Second, it is almost always possible to reach a position like this:
[d]r1bqkbr1/ppppn1pp/n4p2/4p2P/6P1/P2PPP2/1PP3B1/RNBQK1NR b KQq -
Through another pathway that does not offer the mate.

It seems a common practice to use book openings where the interior nodes have never been tested. These books always contain gaffes. And that is OK, because we are trying to find out how strong the engines are and not how strong the book lines are.

It is true that once in a while some horrible thing happens even at the exit point. When that occurs, what generally happens is that any existing games with that bad opening exit point get expunged and a new opening is substituted. (Happened in TCEC last year, IIRC, but it might have been the year before).
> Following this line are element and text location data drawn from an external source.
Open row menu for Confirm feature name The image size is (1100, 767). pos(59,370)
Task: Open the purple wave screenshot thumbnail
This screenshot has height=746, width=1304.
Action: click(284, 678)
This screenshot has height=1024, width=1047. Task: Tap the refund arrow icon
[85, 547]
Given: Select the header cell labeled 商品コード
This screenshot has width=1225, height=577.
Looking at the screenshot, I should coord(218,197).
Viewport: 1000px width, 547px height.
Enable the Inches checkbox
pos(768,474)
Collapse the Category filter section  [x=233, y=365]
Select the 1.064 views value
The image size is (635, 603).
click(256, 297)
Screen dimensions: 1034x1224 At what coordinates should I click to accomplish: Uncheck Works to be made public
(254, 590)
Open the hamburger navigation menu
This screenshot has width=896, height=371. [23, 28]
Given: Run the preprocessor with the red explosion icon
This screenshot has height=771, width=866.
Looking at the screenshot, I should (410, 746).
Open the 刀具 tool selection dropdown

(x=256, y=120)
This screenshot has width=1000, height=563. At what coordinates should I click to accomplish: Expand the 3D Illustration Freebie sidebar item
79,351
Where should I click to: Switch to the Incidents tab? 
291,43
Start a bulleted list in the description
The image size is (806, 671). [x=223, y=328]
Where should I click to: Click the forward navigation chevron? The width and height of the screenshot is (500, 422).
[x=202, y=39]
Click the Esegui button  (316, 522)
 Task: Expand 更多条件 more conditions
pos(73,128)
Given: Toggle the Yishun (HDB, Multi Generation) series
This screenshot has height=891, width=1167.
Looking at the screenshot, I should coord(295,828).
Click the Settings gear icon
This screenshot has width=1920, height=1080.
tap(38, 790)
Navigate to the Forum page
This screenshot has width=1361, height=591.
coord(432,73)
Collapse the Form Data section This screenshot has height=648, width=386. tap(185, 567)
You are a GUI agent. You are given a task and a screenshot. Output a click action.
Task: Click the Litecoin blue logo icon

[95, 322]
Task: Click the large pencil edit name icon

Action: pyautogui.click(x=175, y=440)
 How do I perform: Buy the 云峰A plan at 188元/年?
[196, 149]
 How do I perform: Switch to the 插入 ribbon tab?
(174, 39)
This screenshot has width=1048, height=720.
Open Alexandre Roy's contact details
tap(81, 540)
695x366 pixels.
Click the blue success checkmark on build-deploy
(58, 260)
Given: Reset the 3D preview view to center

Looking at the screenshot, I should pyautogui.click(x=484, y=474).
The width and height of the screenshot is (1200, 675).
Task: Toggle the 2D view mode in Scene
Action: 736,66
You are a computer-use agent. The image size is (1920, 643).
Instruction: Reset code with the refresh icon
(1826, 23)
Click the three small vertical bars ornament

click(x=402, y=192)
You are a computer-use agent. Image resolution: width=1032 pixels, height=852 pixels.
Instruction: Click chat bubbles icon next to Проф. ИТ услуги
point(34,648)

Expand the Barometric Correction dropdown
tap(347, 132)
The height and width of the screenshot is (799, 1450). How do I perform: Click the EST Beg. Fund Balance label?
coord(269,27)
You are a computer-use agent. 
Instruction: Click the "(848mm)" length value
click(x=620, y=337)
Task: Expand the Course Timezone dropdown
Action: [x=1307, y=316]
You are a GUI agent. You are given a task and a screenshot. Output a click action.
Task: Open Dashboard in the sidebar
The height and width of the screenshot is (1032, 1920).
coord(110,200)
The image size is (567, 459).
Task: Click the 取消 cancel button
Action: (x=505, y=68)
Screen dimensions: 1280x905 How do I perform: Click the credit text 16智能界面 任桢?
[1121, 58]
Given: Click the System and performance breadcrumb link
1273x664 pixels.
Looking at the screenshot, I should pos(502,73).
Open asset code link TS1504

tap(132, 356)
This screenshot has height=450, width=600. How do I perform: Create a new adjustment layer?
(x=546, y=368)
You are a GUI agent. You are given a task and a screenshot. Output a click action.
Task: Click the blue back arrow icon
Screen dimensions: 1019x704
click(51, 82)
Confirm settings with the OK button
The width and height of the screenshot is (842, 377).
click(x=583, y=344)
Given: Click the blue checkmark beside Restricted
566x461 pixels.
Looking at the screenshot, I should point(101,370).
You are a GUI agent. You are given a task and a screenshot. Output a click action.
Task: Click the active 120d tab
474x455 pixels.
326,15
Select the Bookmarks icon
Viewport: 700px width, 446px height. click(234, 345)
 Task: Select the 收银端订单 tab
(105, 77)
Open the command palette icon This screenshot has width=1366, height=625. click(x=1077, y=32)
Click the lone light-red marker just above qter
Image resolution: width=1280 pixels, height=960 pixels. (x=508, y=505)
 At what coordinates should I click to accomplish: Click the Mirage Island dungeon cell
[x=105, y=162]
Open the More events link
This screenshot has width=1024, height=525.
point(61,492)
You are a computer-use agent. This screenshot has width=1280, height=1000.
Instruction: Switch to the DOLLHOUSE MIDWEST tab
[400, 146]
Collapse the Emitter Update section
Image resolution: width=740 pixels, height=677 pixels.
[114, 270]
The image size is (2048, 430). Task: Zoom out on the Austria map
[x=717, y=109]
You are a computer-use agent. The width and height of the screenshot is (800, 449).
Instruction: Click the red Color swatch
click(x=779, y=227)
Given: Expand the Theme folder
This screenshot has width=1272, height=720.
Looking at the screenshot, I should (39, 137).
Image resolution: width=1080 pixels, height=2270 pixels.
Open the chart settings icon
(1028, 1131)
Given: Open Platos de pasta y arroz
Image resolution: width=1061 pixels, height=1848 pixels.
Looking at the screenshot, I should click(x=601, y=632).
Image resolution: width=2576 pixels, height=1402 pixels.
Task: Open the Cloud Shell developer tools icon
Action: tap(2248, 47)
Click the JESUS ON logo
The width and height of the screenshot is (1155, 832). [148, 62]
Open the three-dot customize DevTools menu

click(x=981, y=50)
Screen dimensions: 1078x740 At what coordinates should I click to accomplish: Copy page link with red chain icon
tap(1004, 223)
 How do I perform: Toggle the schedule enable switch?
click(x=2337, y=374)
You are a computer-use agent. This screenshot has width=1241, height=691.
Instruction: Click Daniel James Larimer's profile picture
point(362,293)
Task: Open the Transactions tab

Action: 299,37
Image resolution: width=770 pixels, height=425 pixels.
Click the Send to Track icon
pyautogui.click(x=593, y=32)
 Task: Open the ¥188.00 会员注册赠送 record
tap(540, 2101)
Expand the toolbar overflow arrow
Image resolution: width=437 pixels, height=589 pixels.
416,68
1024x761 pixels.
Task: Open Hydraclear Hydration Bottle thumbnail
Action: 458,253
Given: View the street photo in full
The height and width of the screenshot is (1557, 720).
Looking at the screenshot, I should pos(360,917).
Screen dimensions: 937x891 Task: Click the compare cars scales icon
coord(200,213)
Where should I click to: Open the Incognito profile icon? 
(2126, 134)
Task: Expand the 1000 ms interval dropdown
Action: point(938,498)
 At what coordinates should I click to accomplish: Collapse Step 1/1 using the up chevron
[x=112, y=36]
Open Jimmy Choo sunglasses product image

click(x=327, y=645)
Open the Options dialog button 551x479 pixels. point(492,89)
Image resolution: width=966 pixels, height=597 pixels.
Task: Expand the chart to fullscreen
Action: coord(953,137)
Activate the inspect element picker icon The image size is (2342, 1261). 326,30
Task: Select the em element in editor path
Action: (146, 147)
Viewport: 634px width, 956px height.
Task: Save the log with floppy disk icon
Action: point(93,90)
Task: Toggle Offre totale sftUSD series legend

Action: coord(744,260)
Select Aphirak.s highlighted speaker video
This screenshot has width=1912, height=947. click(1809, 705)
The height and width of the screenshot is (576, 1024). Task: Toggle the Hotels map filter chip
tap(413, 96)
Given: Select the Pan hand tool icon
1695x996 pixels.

Now, I recognize that correspondence chess players want contests to debug opening lines for them. Perhaps the correspondence players should sponsor contests that do that. Currently the kind of data correspondence chess players would like is not really produced by most chess contests.
Taking ideas is not a vice, it is a virtue. We have another word for this. It is called learning.
But sharing ideas is an even greater virtue. We have another word for this. It is called teaching.
Nay Lin Tun
Posts: 708
Joined: Mon Jan 16, 2012 6:34 am

Re: Where are the funs of Leela?

Post by Nay Lin Tun »

jp wrote: Mon Jun 17, 2019 10:33 am
Nay Lin Tun wrote: Mon Jun 17, 2019 10:17 am A lot of tests were around 1 min bullet. But there were also 3+2 min in 2080RTX and also a few people with 20xx RTX cards do exact TCEC time control with 2 hours per game.
I wonder if there are any updated scaling graphs. For older versions, there looked like a problem with Leela's scaling, especially performance maxing out at a certain number of nodes per move (not a very large number). Preferably, the scaling graphs would be done by one person, because we've seen how sensitive results are to the exact conditions, including hardware and openings, etc. At that time, it looked like the best TC for Leela was bullet.
There are about 6-10 leela testers who are testing and streaming various Leela nets 24/7 .

If you go Leela discord 》 testing channel 》and ask those testers/ streamers.